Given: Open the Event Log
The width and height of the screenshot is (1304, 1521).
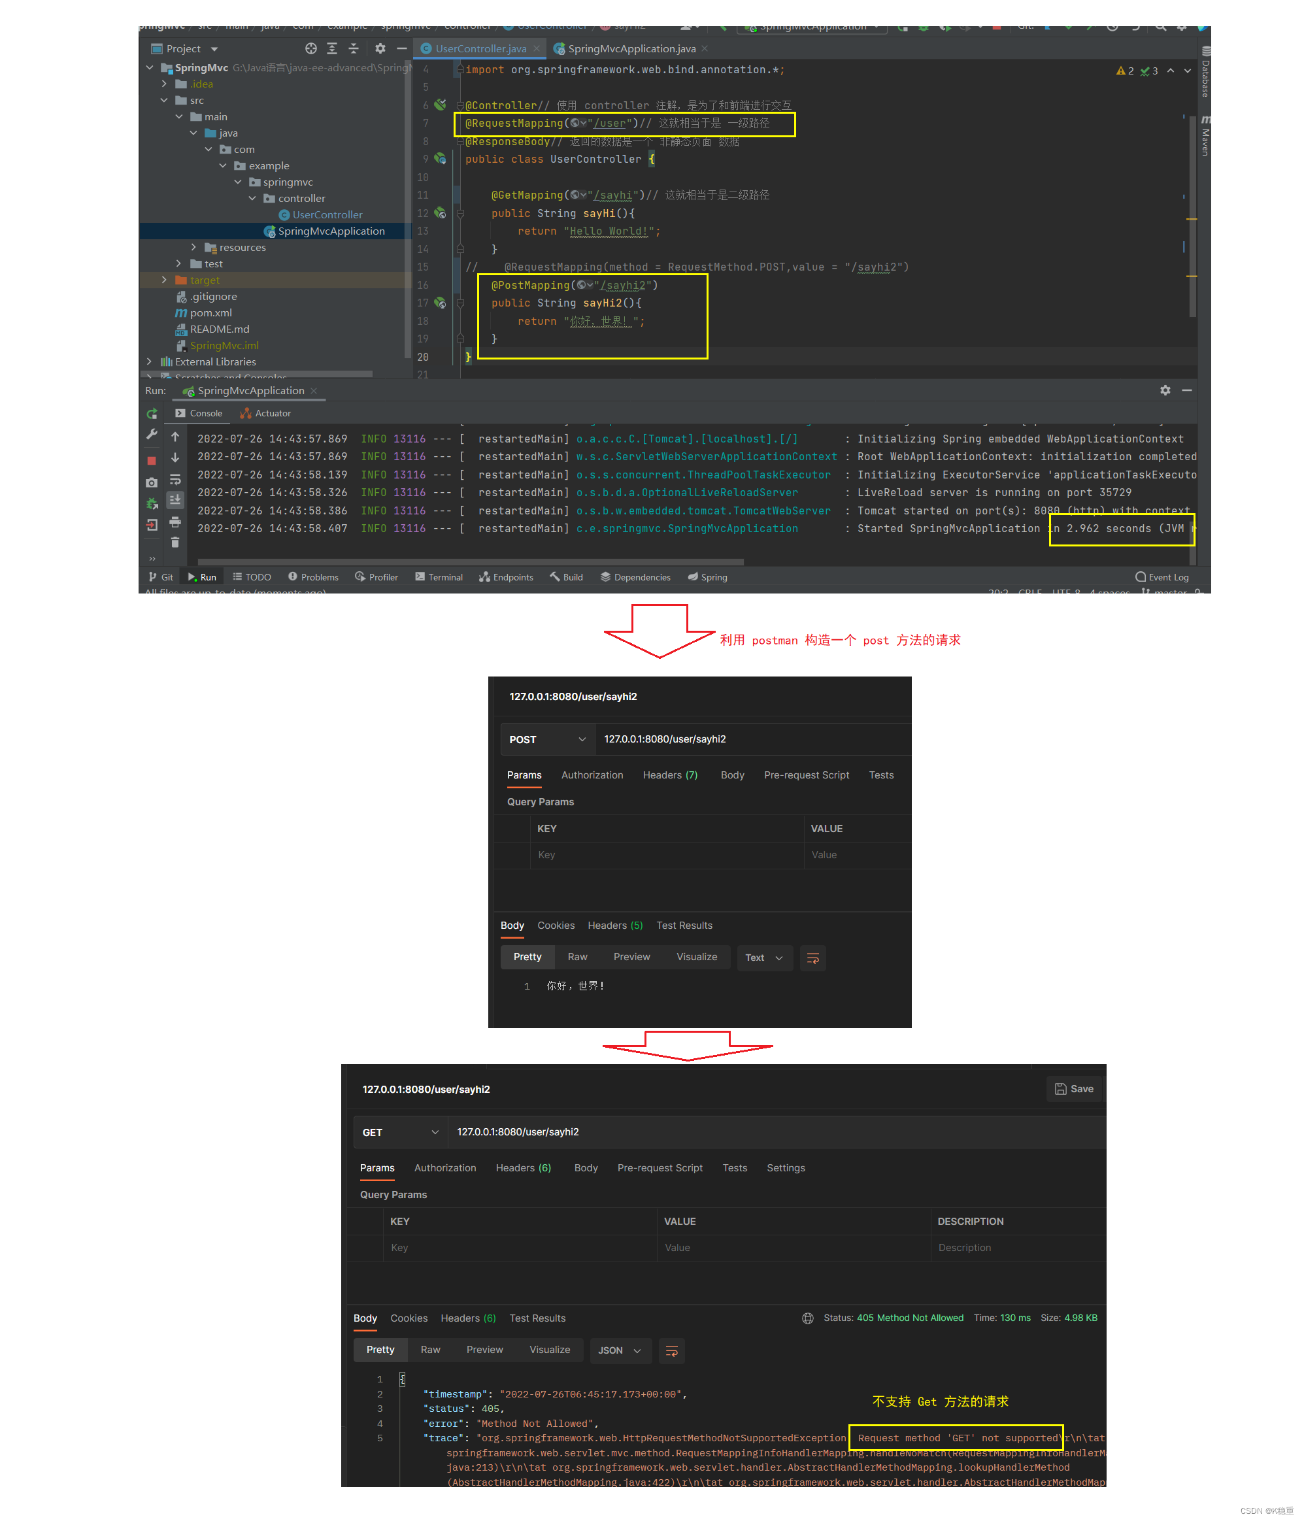Looking at the screenshot, I should [1162, 577].
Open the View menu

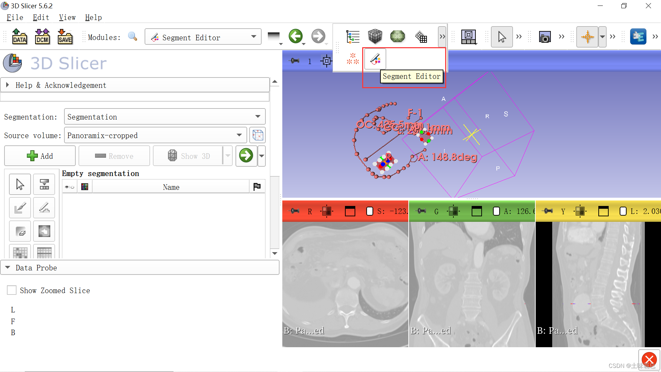pos(67,18)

• [Task objective]
Give back the material above exactly, with each picture removed.

• [Solution for this problem]
Given: Open the Event Log
The width and height of the screenshot is (1304, 1521).
Looking at the screenshot, I should [1162, 577].
Open the View menu

pos(67,18)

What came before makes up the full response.